Opinion: Waiting in vain for consumers

We are like a nation waiting for Godot as we await the return of the American consumer, who has been the traditional force that brings the country out of economic slowdowns or recessions.

Only this time we might be awaiting a consumer revival that will not occur.

A fundamental demographic shift has occurred in our nation. The post-World War II Baby Boom generation, the largest in American history, is hitting its retirement age. This generation is made up of the people who drove massive change in this country in every decade for the last 60 years.

They forced the nation to radically expand public schools and education infrastructure in the ‘50s.
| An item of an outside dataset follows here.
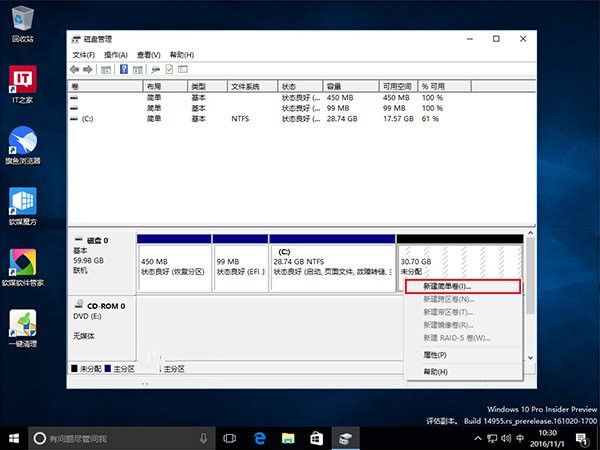The height and width of the screenshot is (450, 600).
Task: Choose 帮助(H) in the context menu
Action: 435,371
They led the fundamental social upheaval of the ‘60s in civil rights, women’s rights and the anti-war movement. From the ‘70s through the first decade of this century they were the force behind the massive gains in productivity and national standard of living. This is a generation that has moved aggressively through its time and changed the nation.

Within five years they will, for the most part, have all reached retirement age — and that will cause the number of retired people in America to double. Obviously, when you take such a large number of people out of the productive side of the workforce and put them into the marginally productive (or, for many, nonproductive) side of the workforce, you most likely slow economic activity.

Also, and equally obviously, older Americans do not consume as younger Americans do. They have no families to raise, they do not need new homes and they are not generally in the business of buying things. In fact, most of them are trying to get rid of most of the things they have accumulated over the years.

All of this puts a significant chill on re-energizing a consumer society. But there is something even more important about this generation’s effect on America’s recovery that does not seem to have been noticed or factored into projections by our economic gurus and government leaders.

This generation is scared.

A disproportionate number of the members of this huge generation have reached retirement age not with defined benefit plans but with defined contribution plans. Their savings in these plans was supposed to be enough to carry them through retirement, and it certainly looked as if it would, up until the fall of 2008.

But one of the unnoticed effects of the financial meltdown — the ensuing loss of value of the equities and the continuing lack of a sense that stocks will regain their overall values — is that this entire generation now finds itself with significantly less money with which to support its retirement.

Equally important is the fact that this loss of wealth is difficult to replace, because for most of these Baby Boomers there is little likelihood that they can stay or return to the workforce in a way that allows them to rebuild their personal equity.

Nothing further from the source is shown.